São Bento do Una, Pernambuco.
Tinha eu pouco mais de 10 anos quando entrei em casa, como fazia diariamente ao voltar do grupo escolar, correndo e gritando por minha mãe. Ela, colocando verticalmente o indicador direito sobre os próprios lábios, fez um prolongado ‘psiuuuuu’, e pediu-me que, antes de começar a falar, ficasse em silêncio e escutasse aquela música que tocava no enorme e recém-adquirido rádio Telefunken.
– Escute, meu filho, que coisa linda! A vida me ensinou que as músicas de carnaval, na verdade, podem ser incrivelmente tristes, mas dentro dessa linha podem ser belíssimas
“Ai, ai saudade
Saudade tão grande
Saudade que eu sinto
Do clube das Pás, do Vassouras
Passistas traçando tesouras
Das ruas repletas de lá
Batidas de bumbos são maracatus retardados
Chegam da cidade cansados
Com seus estandartes no ar
Que adianta se o Recife está longe
E a saudade é tão grande
Que eu até me embaraço
Parece que eu vejo
Walfrido Cebola no passo
Recife está dentro de mim”
Minha mãe baixou a cabeça e, ao final da audição, vi uma furtiva lágrima escorrendo na sua face.

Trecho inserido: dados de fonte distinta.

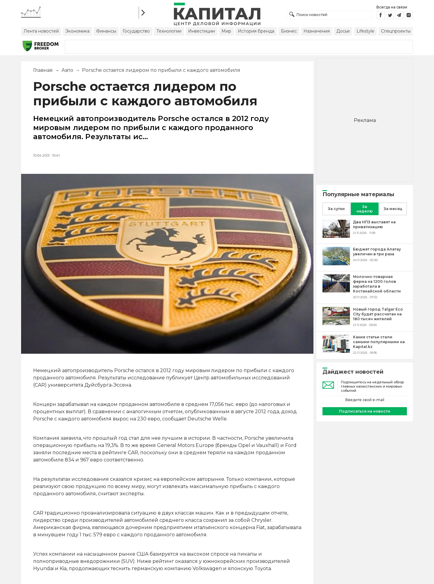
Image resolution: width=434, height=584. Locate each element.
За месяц (393, 208)
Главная (43, 70)
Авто (67, 70)
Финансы (106, 31)
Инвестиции (201, 31)
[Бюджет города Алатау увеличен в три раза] (336, 263)
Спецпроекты (395, 31)
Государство (136, 31)
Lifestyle (365, 31)
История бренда (256, 31)
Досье (343, 31)
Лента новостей (41, 31)
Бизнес (289, 31)
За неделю (365, 208)
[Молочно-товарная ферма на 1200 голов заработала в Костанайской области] (336, 291)
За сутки (336, 208)
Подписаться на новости (364, 411)
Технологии (168, 31)
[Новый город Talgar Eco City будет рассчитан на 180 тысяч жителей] (336, 323)
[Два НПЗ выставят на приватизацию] (336, 236)
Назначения (316, 31)
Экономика (77, 31)
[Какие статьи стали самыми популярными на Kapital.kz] (336, 351)
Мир (226, 31)
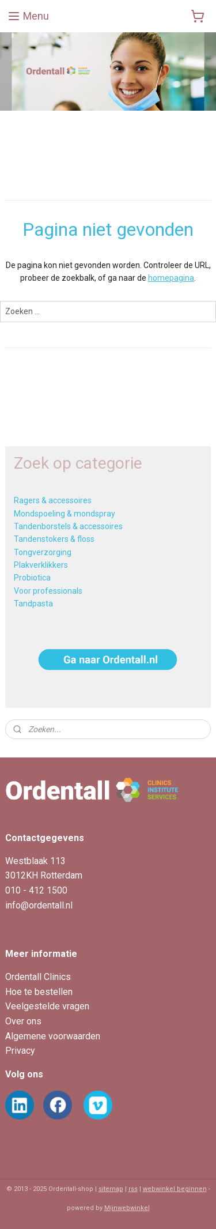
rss (133, 1189)
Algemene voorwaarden (52, 1036)
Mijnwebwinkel (127, 1208)
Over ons (23, 1021)
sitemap (110, 1189)
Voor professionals (48, 590)
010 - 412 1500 (36, 890)
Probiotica (32, 577)
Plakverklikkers (41, 565)
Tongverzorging (42, 552)
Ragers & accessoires (53, 500)
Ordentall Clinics (38, 976)
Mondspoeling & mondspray (64, 513)
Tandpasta (33, 603)
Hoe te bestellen (39, 991)
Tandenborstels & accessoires (68, 526)
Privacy (20, 1050)
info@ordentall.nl (39, 905)
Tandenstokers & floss (54, 539)
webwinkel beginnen (175, 1189)
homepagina (171, 278)
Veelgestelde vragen (47, 1006)
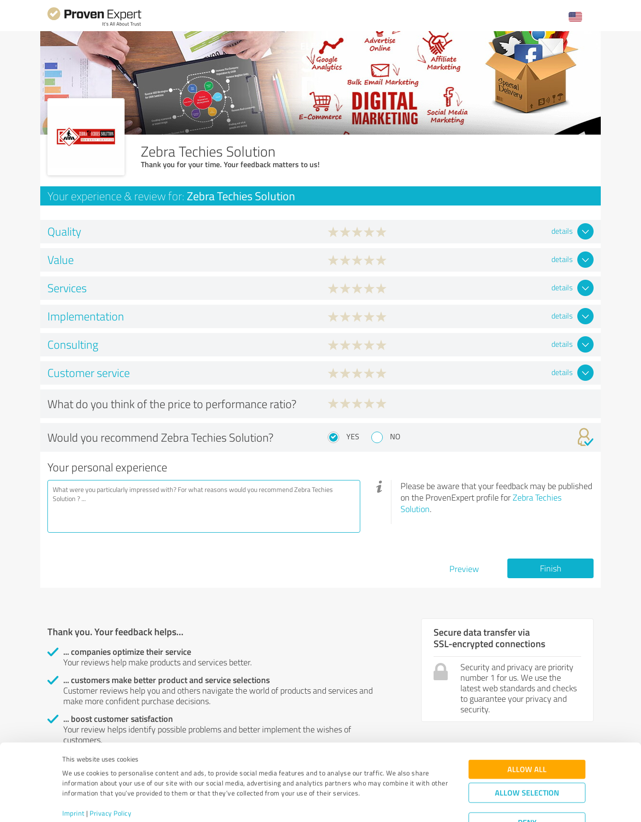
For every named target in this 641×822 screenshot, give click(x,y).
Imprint (73, 777)
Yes (352, 436)
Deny (527, 786)
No (395, 436)
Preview (464, 568)
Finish (550, 568)
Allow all (527, 733)
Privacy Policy (110, 777)
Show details (380, 804)
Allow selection (527, 756)
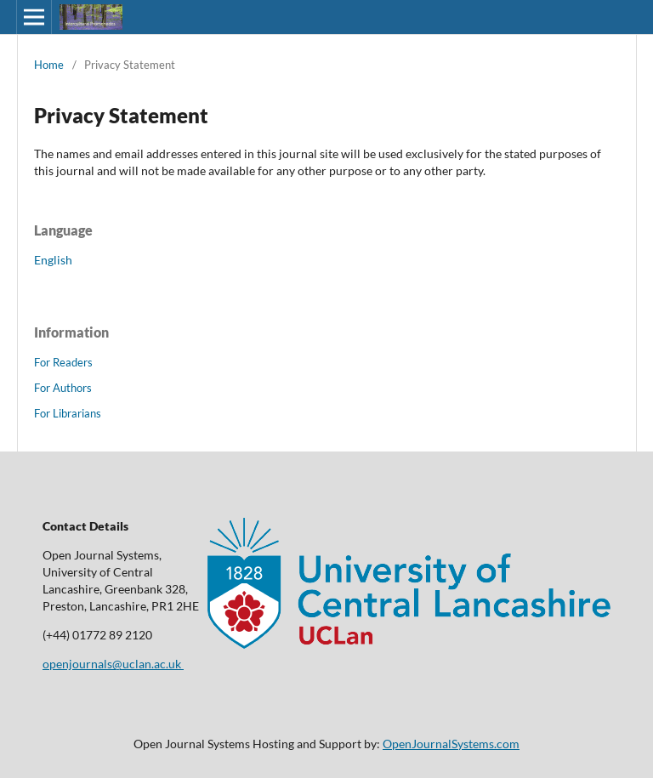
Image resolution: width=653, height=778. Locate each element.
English (53, 260)
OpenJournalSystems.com (451, 743)
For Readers (63, 362)
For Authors (63, 388)
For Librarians (67, 413)
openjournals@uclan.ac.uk (113, 663)
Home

Mais tarde, aprendi que aquela música se chamava Frevo Nº1 do Recife e refletia a nostalgia de Antonio Maria, pernambucano radicado no Rio de Janeiro.
Alguns anos depois, estudando em Recife, avistei várias vezes o popular Colaço, muito branco e magro, decadente e quase sempre embriagado, perambulado nas calçadas da Avenida Guararapes. E a lágrima da minha mãe ressurgia em minha mente, sempre.
Naquela época o Rio de Janeiro, para mim, ainda era um quimérico e distante lugar.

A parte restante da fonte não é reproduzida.